Problem description
Copy out every line from the records that includes "computer".

Exercise input
● ● ● ● ● ● ●

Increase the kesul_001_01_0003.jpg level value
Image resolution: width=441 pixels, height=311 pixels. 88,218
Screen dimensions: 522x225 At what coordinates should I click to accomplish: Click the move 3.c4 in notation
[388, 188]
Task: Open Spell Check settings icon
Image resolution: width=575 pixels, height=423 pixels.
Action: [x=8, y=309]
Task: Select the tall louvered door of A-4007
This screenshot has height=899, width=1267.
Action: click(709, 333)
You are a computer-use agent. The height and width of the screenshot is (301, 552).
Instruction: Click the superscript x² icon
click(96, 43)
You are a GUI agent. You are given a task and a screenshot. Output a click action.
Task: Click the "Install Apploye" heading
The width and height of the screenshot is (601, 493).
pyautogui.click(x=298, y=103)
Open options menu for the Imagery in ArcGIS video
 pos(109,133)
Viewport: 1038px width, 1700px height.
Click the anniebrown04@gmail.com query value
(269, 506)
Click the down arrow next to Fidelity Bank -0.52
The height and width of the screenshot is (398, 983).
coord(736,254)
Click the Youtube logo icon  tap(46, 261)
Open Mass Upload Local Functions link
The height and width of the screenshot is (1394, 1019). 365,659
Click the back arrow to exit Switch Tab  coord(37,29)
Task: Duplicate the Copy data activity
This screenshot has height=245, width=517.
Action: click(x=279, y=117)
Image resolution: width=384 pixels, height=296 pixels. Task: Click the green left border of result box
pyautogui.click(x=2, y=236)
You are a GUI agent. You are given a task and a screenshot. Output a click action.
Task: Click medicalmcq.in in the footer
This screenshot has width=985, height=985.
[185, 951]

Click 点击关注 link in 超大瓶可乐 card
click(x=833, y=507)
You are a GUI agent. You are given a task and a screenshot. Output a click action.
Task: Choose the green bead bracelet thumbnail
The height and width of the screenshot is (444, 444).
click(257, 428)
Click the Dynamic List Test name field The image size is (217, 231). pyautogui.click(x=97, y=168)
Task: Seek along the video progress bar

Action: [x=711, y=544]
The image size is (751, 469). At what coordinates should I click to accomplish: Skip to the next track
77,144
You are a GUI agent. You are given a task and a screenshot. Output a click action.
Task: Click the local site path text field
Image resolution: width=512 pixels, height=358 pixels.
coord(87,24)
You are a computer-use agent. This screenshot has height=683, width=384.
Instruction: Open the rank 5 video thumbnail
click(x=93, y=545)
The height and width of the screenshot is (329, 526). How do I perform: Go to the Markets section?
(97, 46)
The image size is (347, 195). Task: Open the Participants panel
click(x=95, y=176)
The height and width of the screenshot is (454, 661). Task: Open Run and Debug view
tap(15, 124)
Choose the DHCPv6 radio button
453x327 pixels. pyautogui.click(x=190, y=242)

● ● ● ● ● ● ●

Answer for this exercise
You are a computer-use agent. The height and width of the screenshot is (301, 552).
You are a computer-use agent. This screenshot has height=683, width=384.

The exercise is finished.